Stored records:
"""
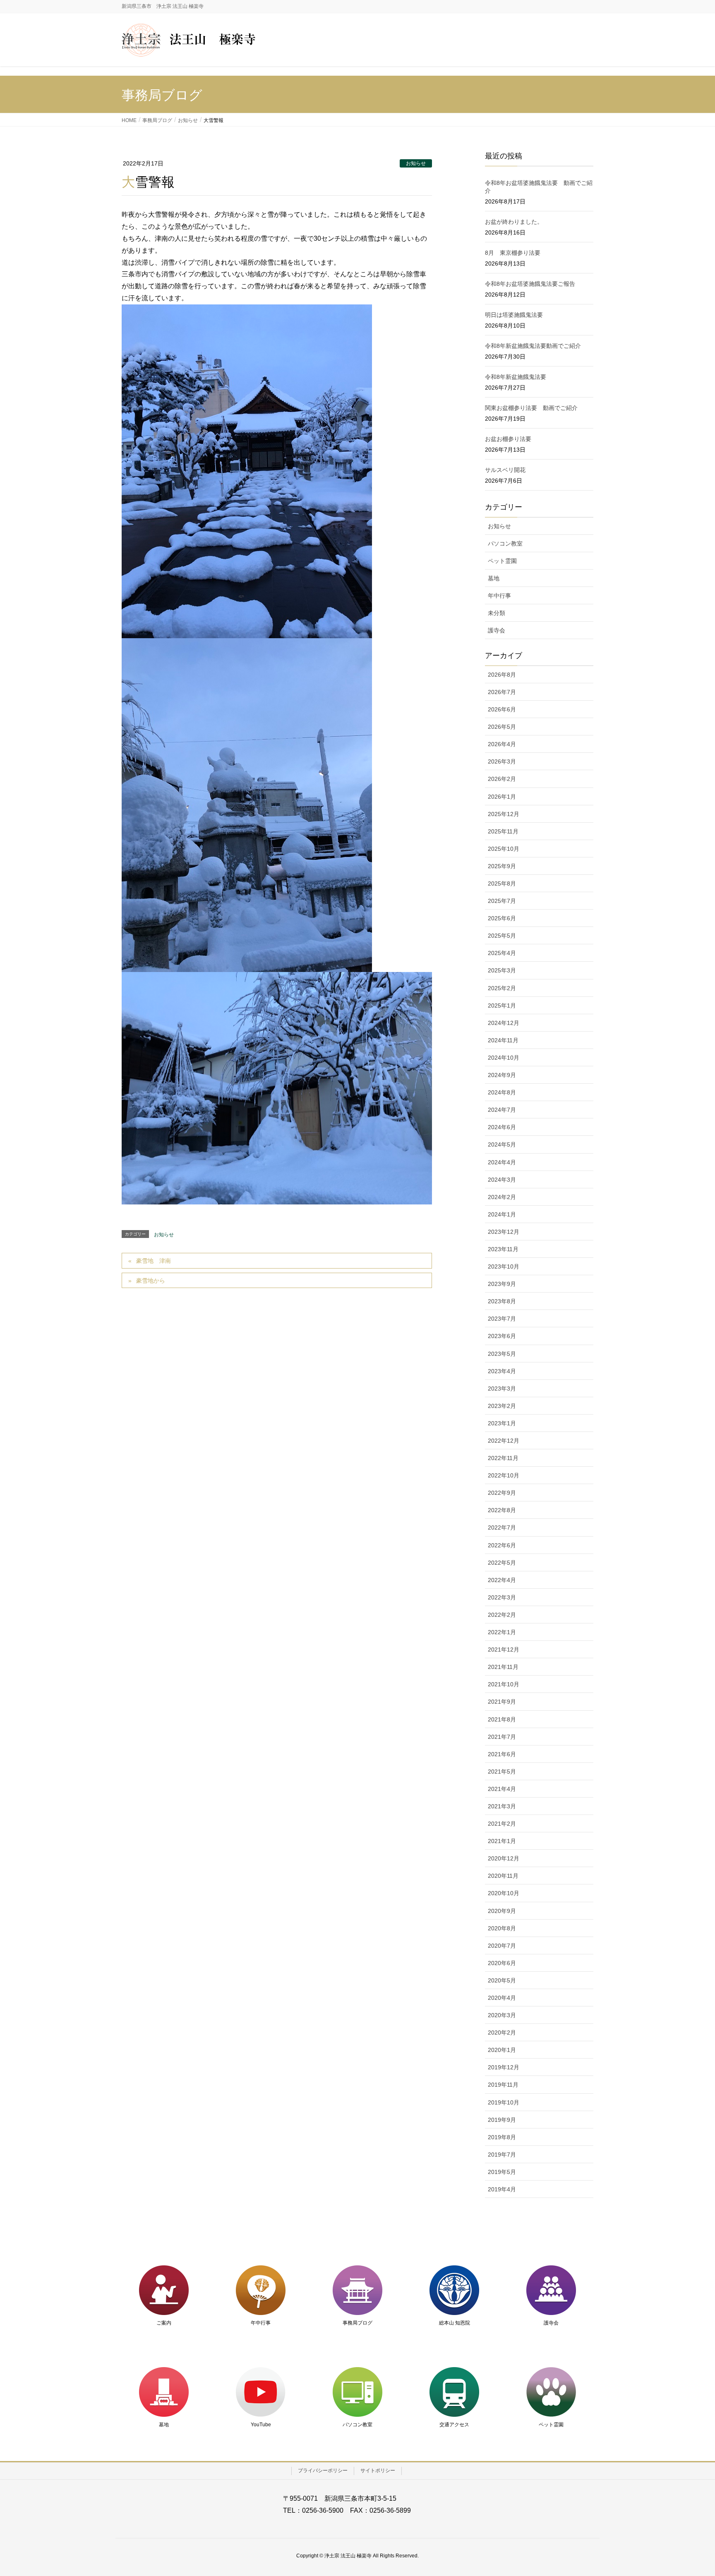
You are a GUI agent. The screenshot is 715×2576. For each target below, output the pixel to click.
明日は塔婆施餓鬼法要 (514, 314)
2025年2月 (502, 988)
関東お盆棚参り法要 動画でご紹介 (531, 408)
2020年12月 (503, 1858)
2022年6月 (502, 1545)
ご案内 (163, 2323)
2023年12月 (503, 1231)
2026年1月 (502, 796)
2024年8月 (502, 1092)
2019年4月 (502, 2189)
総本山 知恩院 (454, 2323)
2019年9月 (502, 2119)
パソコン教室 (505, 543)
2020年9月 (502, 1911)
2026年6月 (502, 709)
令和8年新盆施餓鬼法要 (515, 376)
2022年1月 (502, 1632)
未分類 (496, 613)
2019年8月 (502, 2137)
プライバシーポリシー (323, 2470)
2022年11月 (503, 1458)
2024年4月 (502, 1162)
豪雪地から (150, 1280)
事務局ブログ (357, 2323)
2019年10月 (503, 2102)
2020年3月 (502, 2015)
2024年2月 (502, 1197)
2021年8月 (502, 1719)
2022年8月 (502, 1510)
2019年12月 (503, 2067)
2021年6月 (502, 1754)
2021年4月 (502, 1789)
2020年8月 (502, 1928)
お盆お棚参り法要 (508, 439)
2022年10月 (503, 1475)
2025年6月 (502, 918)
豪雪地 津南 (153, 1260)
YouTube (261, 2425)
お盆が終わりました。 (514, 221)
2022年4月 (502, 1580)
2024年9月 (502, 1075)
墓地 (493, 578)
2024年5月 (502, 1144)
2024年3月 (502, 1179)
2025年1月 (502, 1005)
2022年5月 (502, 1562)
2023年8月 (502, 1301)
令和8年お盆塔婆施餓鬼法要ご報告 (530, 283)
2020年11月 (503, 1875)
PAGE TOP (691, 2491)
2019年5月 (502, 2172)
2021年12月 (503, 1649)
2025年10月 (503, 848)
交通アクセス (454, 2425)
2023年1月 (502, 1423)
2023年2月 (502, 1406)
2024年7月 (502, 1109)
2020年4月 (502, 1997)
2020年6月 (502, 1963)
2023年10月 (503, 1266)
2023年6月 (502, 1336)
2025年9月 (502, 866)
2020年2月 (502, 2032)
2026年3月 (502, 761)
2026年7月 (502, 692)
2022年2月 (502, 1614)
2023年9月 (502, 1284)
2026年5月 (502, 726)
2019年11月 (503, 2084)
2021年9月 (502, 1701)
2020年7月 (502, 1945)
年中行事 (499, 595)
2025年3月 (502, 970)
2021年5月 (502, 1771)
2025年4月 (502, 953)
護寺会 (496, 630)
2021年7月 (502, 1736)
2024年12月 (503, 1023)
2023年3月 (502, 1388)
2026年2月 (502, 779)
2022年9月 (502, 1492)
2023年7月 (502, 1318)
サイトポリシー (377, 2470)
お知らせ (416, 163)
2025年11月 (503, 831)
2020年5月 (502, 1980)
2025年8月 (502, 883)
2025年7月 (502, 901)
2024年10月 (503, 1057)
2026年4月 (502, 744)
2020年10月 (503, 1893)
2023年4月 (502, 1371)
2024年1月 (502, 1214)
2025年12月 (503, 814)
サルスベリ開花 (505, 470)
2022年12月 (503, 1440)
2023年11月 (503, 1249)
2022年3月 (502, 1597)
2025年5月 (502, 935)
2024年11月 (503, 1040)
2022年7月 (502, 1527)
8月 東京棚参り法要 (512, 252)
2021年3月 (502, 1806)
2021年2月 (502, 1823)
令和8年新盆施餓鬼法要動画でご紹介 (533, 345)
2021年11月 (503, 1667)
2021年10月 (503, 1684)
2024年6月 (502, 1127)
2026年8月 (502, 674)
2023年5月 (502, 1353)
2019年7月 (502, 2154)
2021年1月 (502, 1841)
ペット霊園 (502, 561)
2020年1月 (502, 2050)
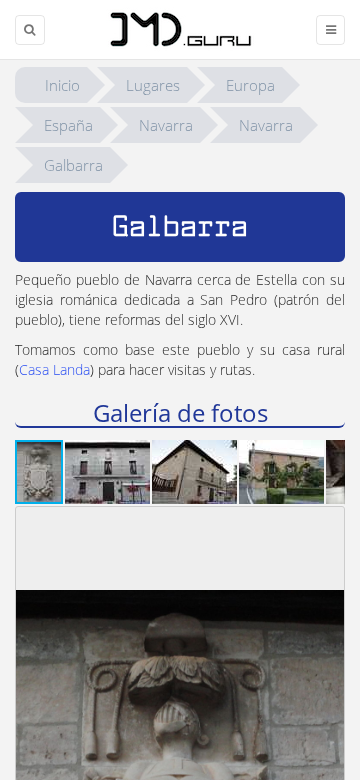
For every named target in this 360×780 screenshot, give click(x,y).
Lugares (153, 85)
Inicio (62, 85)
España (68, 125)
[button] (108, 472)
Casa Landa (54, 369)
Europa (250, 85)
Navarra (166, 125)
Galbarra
"""
About this exercise:
Whenever the word "click" shows up in a line of the entries, copy that line.

Solved problem:
You are a GUI agent. The screenshot is 715×2576. For each target below, output the pixel to click.
For every named target in this 360×780 screenshot, give click(x,y).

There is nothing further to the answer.